Some thoughts on my latest borrowing from the New York Public Library:
Okay, first, a little bit of comic book blasphemy: I really don’t like the Fantastic Four. (It’s not terribly surprising; they’re among the 99% of DC and Marvel’s pantheons that I’d say the same about.) The characters’ creators, Stan Lee and Jack Kirby, authored some wonderful comic book yarns starring this family, but somehow, they established the characters’ voices so firmly, so rigidly, that nearly every creator to follow them onto the magazine has driven Reed, Sue, Ben and Johnny into cliché. Yet, as has been the case with others among the seemingly infinite number of comic book superheroes I’m cold to, occasionally a creator comes along who thaws my sensitivity to the sometimes mind-numbing repetition of good vs. evil and thematic redundancy of the superhero genre.
Walter Simonson’s Thor is among my favorite comic book series of all time. His work on DC’s Orion is, for my money, the last true, must-read superhero series. With this in mind, I came to Marvel’s collection of his early 1990s Fantastic Four run with mild trepidation, but hope that Simonson would join Stan & Jack and John Byrne as FF creators worth the price of admission.
Packing each story with time-hopping, dinosaur-battling, powerless, political, and outrageous adventures, Simonson could’ve inserted any character into these adventures and won me over. That he managed to find facets of the characters that I was able to enjoy is all the more impressive. Sharon Ventura, a character I’d never read an appearance of prior to vol. 1 of this series, has several terrific scenes, a twist on the classic “Ben Grimm tragedy,” given sufficient uniqueness when viewed through the prism of her character. Ben’s role as the team’s surly uncle is perfect, and Simonson’s patter between Reed and Sue made them seem like an actual couple for one of the rare times in their history.
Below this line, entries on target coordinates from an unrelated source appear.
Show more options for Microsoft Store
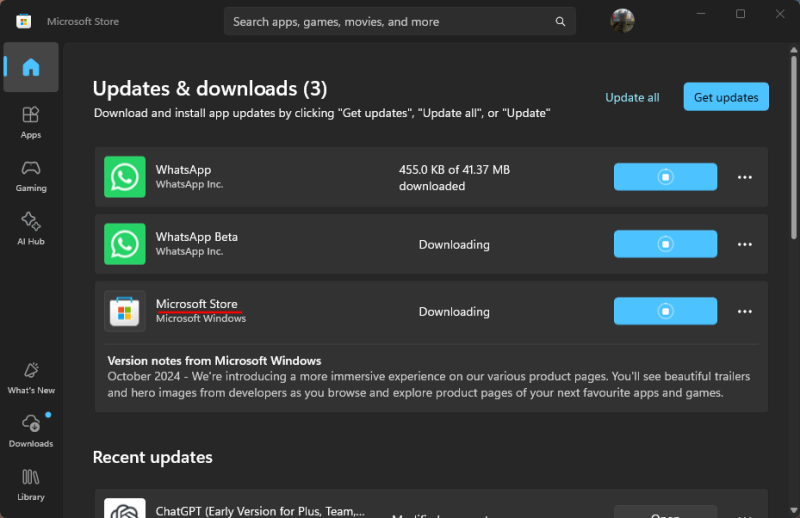The image size is (800, 518). (744, 311)
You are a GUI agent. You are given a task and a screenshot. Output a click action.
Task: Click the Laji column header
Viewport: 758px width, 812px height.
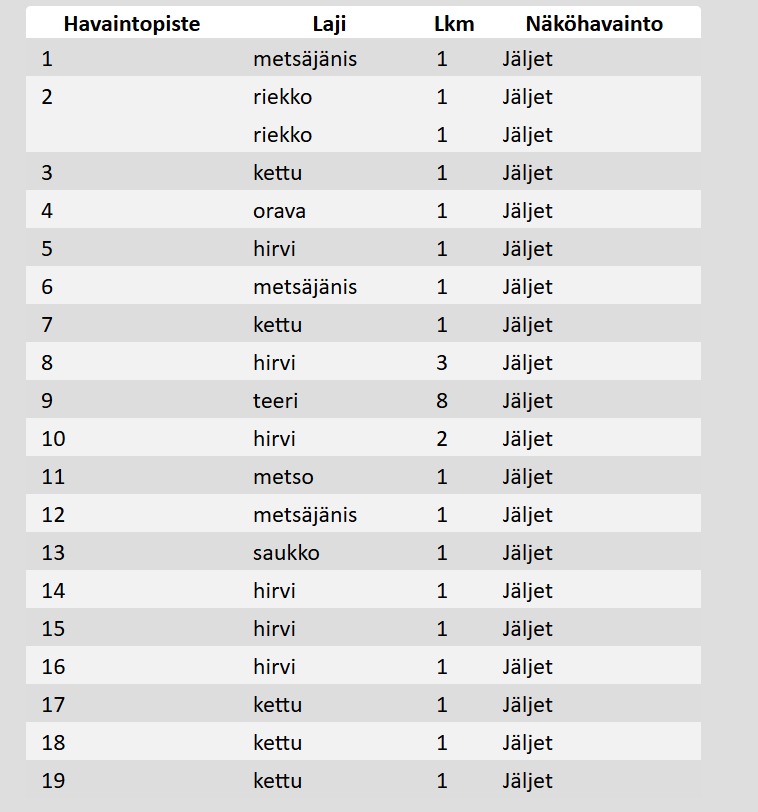tap(329, 24)
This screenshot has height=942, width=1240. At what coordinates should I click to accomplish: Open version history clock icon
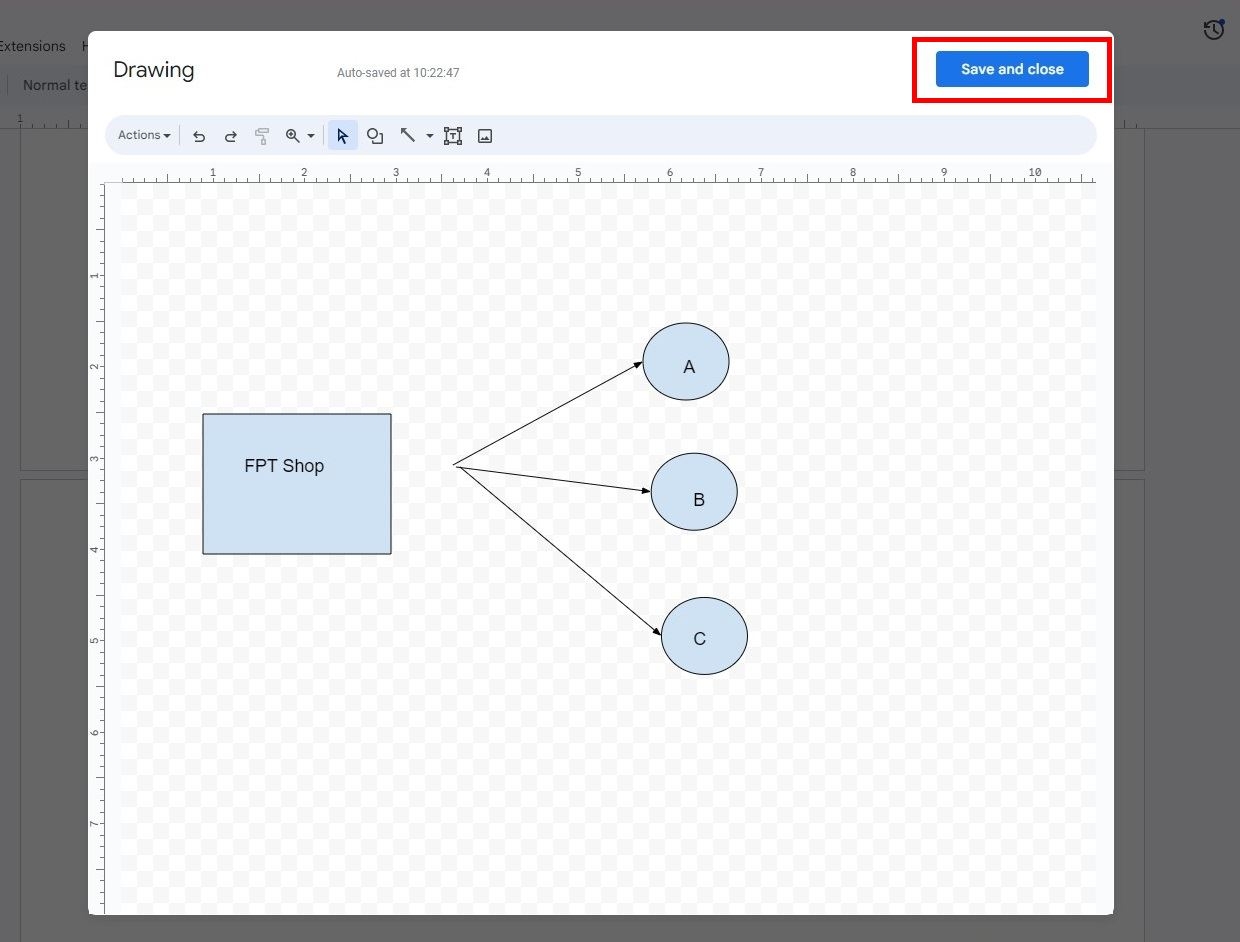click(1213, 30)
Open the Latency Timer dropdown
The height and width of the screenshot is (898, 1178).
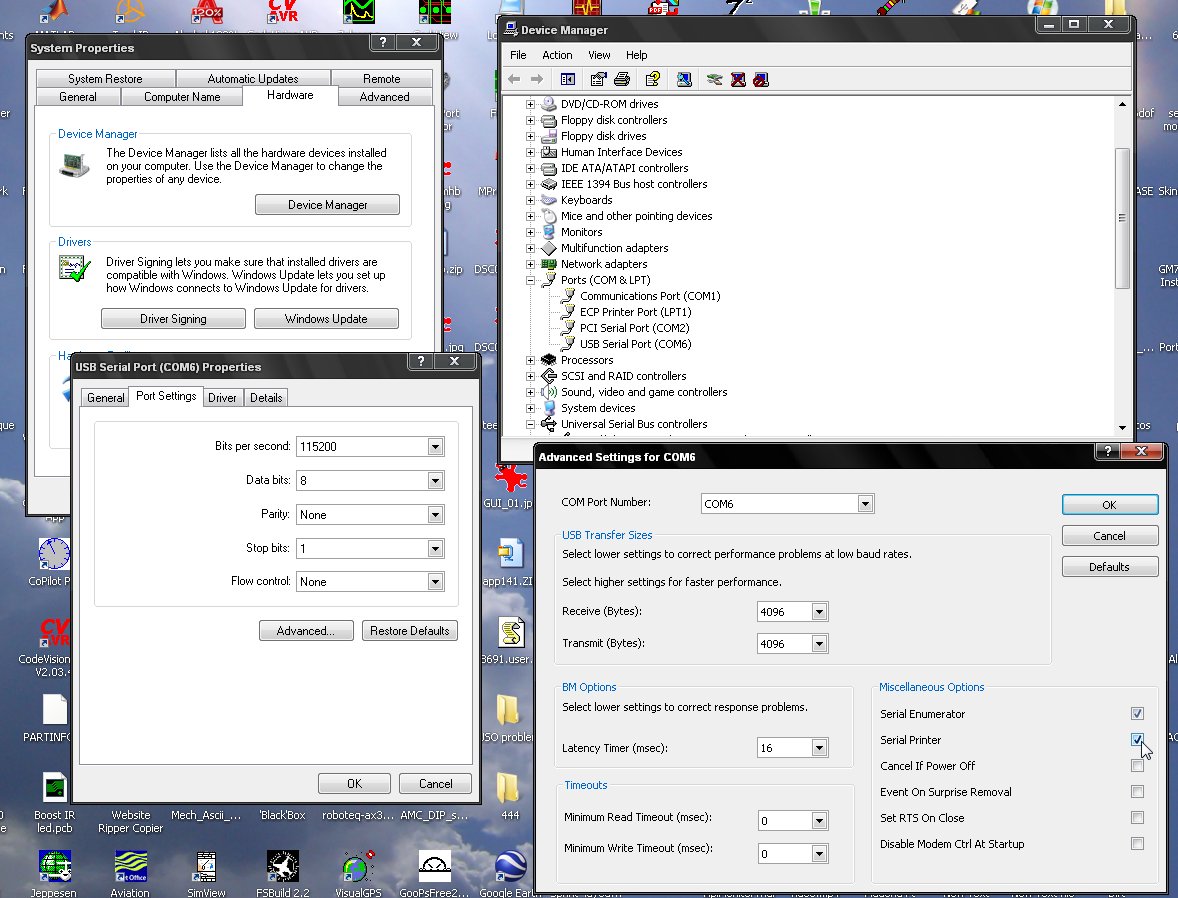pyautogui.click(x=819, y=748)
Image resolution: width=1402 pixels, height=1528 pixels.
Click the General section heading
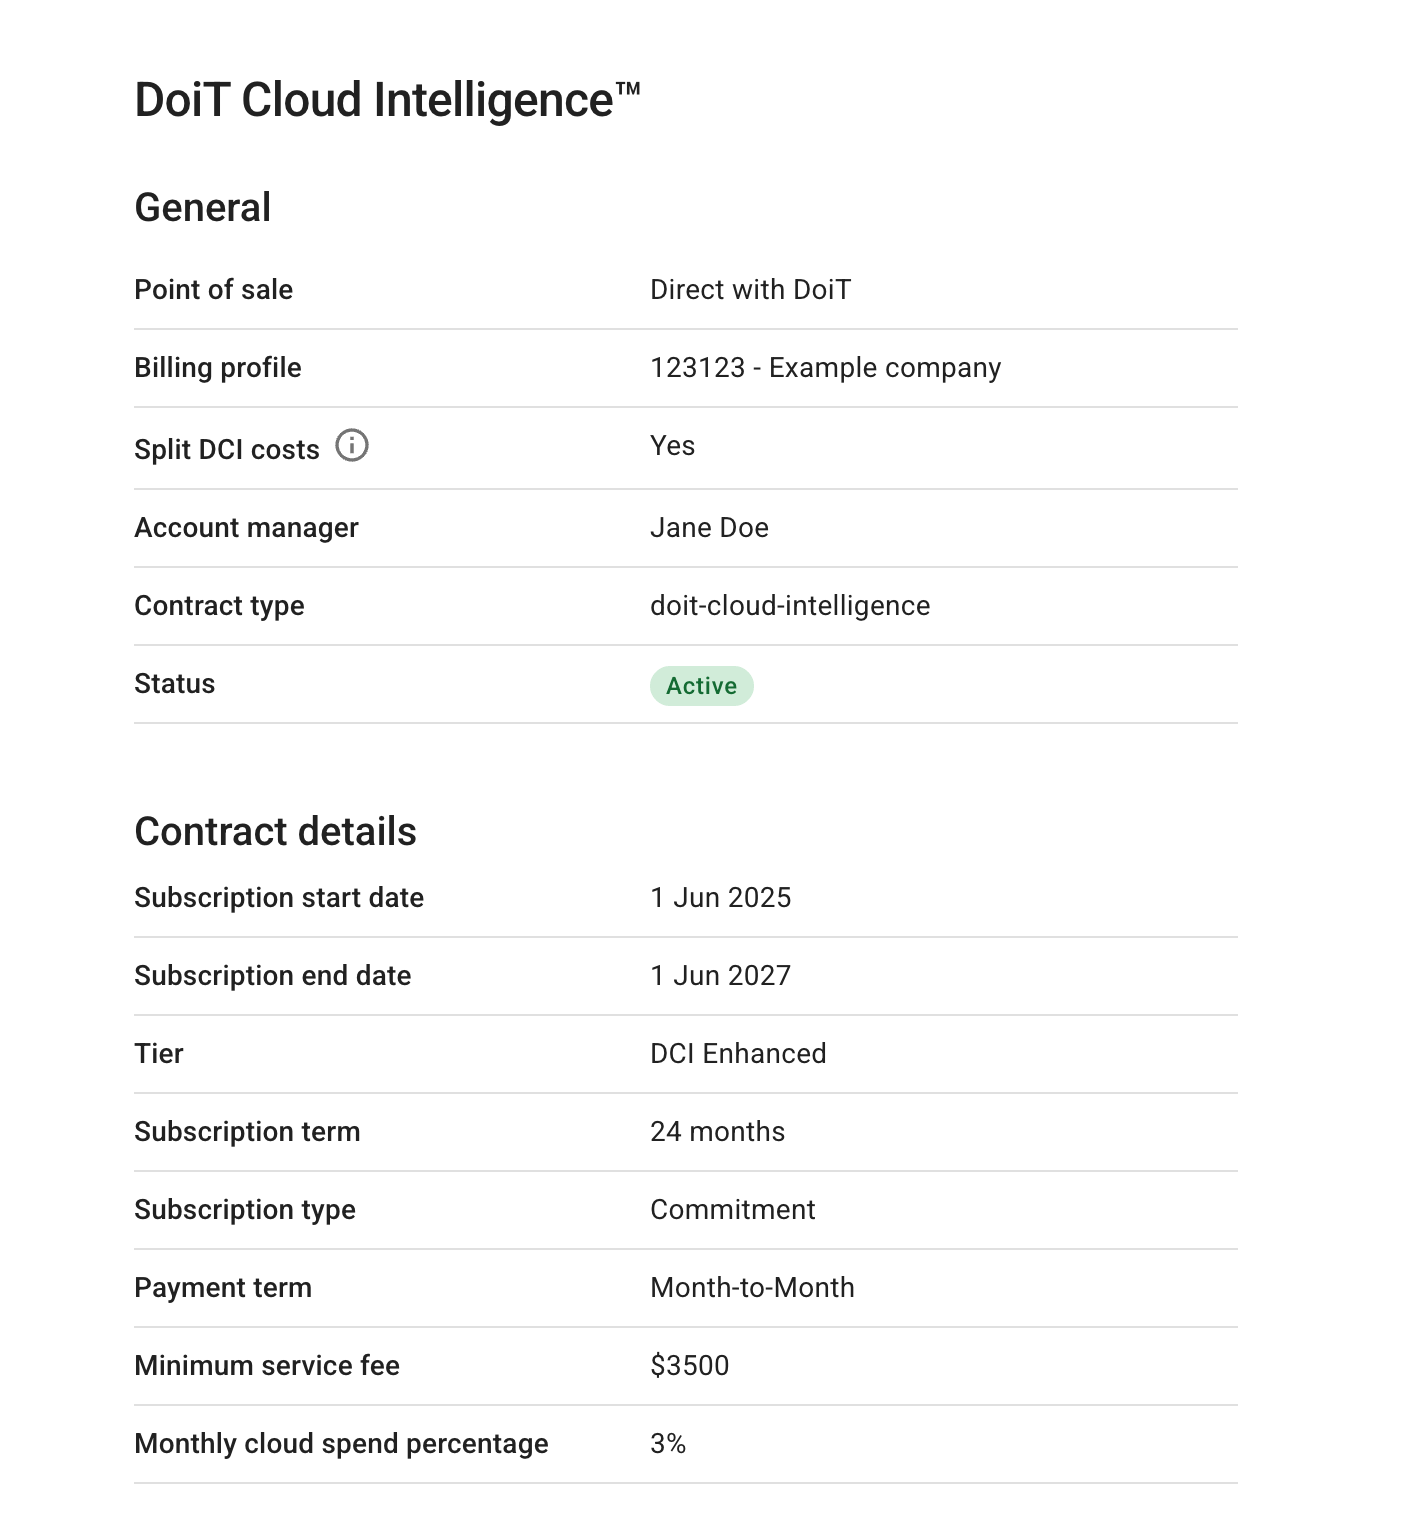coord(202,206)
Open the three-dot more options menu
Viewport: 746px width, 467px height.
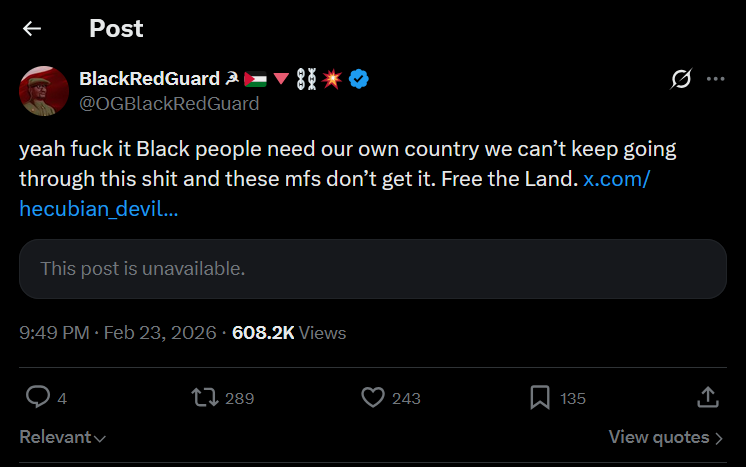click(716, 79)
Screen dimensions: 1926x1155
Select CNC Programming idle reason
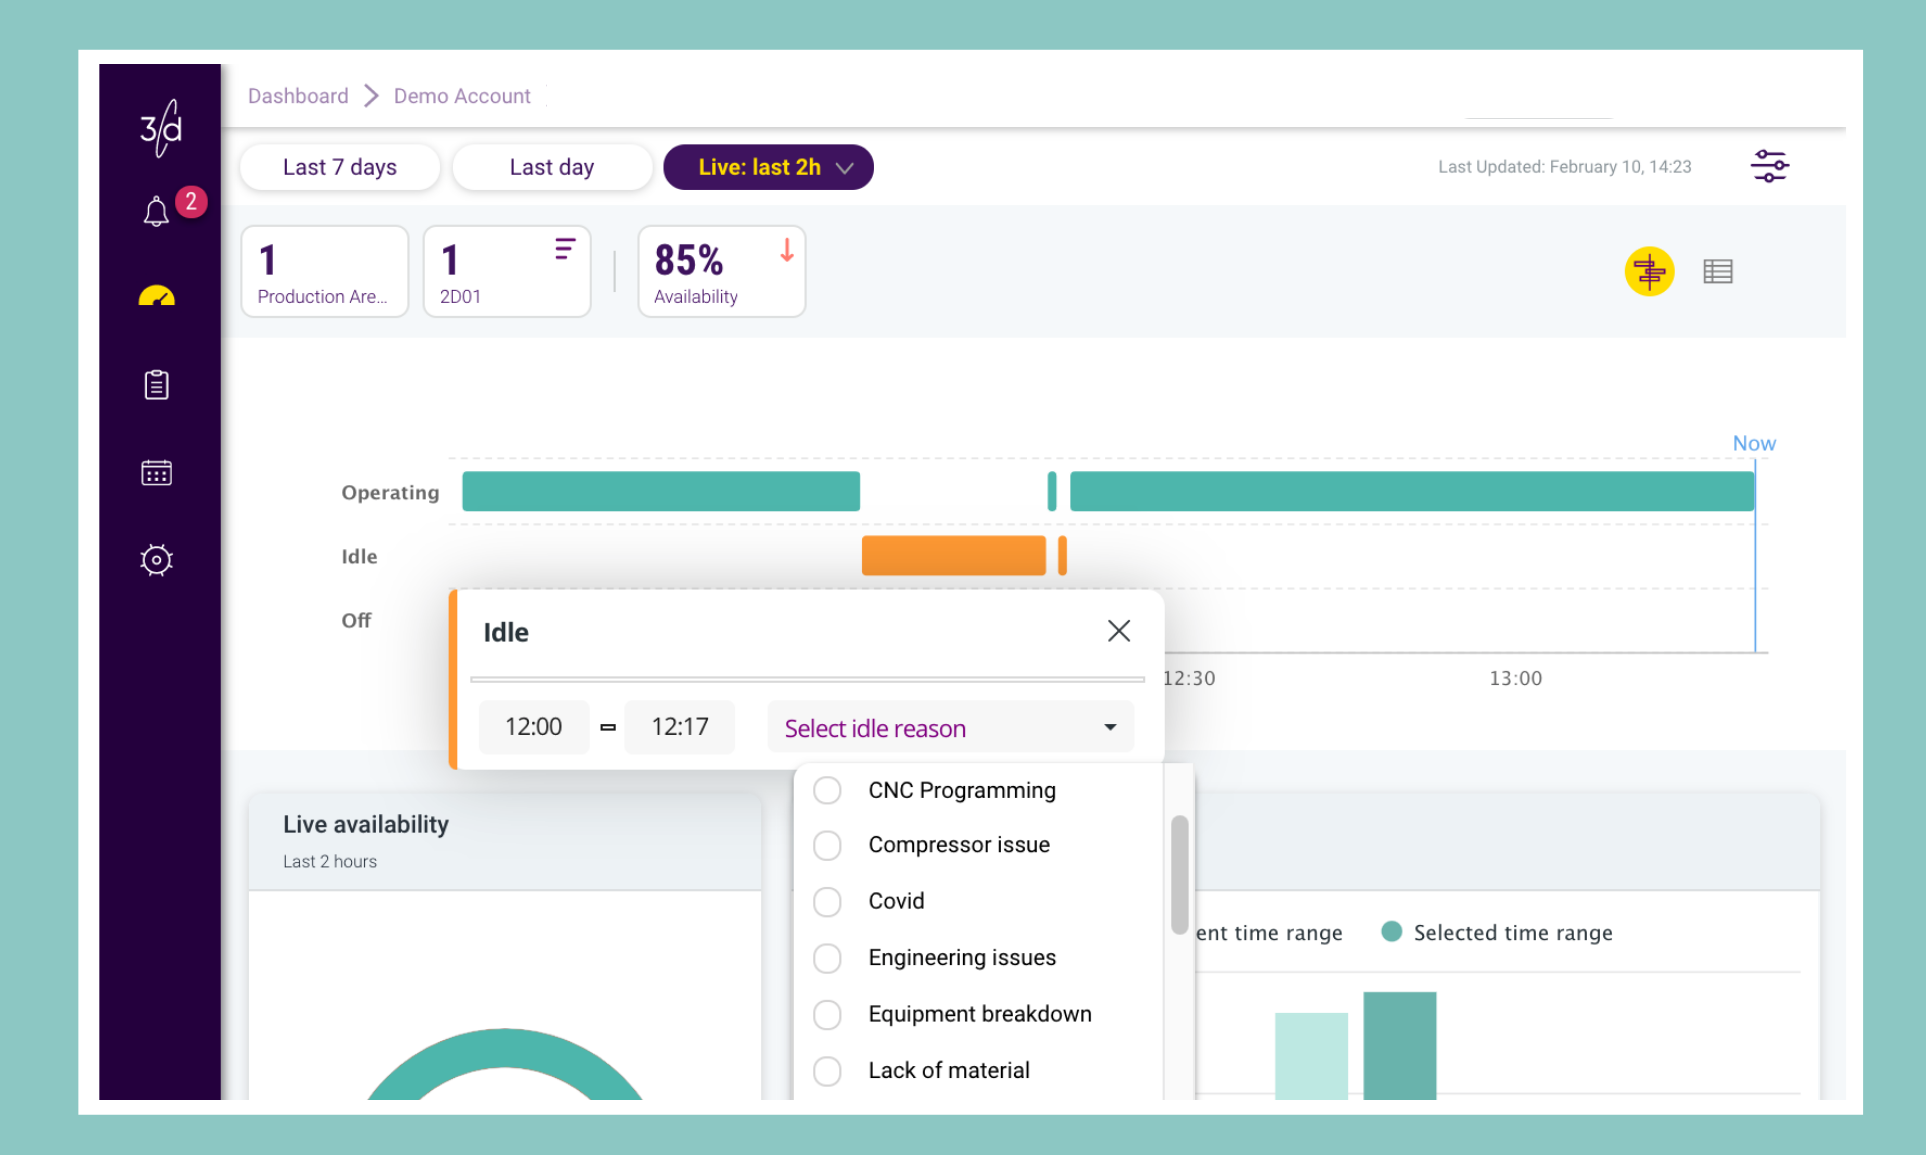(x=827, y=790)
Simonson jams each issue with a zany, anything-goes plot style that keeps the reader engaged on every page, and his art is up to his usually high standards. One meta-level highlight is seeing Simonson’s dinosaur-like signature at the bottom of a splash page depicting a more ferocious lizard bearing down on the team. The offbeat political humor of a two-parter that finds the FF in a parallel world where the Cold War is about to go hot, and Dan Quayle as president, well… the references are a little aged these days, but the tongue-in-cheek quality still plays effectively.
If there’s a problem with Fantastic Four Visionaries: Walter Simonson vol. 2, it definitely lies in some of the peculiar decisions made by Marvel’s collected editions department. The book contains only five issues – two two-parters, the Cold War dramedy and a dinosaur island romp – one of which is a fill-in issue by creators named neither Walter nor Simonson. If the issue were important to the unfolding Simonson storyline, I could understand its inclusion, but it’s a fairly ordinary “dark night of the soul” melodrama starring the Torch, the sort of thing that Stan Lee did much better. Essentially, the issue has no place in a Walter Simonson Visionaries book. With only five issues, one that doesn’t belong, this trade is very light and not quite up to its cover price. Fortunately, I and many other lucky readers can still experience the good times of Walter Simonson’s Fantastic Four via their local library.